Machine learning for healthcare: A bibliometric study of contributions from Africa

Houcemeddine Turki
Anastassios Pouris
Francis-Alfred
Michaelangelo Ifeanyichukwu
Catherine Namayega
Mohamed Ali Hadj Taieb
Sadiq Adewale Adedayo
Chris Fourie
Christopher Brian Currin
Atnafu Lambebo Tonja
Abraham Toluwase Owodunni
Abdulhameed Dere
Chris Chinenye Emezue
Shamsudden Hassan Muhammad
Muhammad Musa Isa
Mohamed Ben Aouicha
Preprints (2023)

Abstract

Machine learning has seen enormous growth in the last decade, with healthcare being a
prime application for advanced diagnostics and improved patient care. The application of machine learning for healthcare is particularly pertinent in Africa, where many countries are resource-scarce. However, it is unclear how much research on this topic is arising from African institutes themselves, which is a crucial aspect for applications of machine learning to unique contexts and challenges on the continent. Here, we conduct a bibliometric study of African contributions to research publications related to machine learning for healthcare, as indexed in Scopus, between 1993 and 2022. We identified 3,772 research outputs, with most of these published since 2020.
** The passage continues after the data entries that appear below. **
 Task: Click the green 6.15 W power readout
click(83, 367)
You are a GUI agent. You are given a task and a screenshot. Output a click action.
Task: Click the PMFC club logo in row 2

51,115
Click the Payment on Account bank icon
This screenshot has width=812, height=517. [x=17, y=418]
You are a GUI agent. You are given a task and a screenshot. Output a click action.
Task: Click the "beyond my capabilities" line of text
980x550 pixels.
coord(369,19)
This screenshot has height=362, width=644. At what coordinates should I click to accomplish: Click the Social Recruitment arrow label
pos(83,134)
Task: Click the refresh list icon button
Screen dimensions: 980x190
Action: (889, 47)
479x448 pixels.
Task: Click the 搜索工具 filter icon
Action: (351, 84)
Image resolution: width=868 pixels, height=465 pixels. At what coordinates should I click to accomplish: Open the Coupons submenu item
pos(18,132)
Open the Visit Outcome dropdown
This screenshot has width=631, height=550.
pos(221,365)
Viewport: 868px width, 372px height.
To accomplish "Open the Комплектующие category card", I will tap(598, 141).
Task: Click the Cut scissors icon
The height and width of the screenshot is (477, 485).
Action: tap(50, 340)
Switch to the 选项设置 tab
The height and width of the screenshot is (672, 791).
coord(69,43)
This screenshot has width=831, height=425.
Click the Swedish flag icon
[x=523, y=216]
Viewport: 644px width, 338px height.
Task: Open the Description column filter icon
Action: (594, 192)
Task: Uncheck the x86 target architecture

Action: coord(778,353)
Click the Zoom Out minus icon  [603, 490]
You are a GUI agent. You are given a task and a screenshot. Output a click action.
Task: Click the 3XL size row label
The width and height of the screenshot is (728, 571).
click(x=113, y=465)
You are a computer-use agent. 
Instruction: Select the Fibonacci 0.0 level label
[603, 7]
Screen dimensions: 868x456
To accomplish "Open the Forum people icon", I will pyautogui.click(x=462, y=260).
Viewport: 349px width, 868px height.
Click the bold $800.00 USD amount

North African countries currently lead the way with 64.5% of publications for the reported period, yet Sub-Saharan Africa is rapidly increasing its output. We found that international support in the form of funding and collaborations is correlated with research output generally for the continent, with local support garnering less attention. Understanding African research contributions to machine learning for healthcare is a crucial first step in surveying the broader academic landscape, forming stronger research communities, and providing advanced and contextually aware biomedical access to Africa.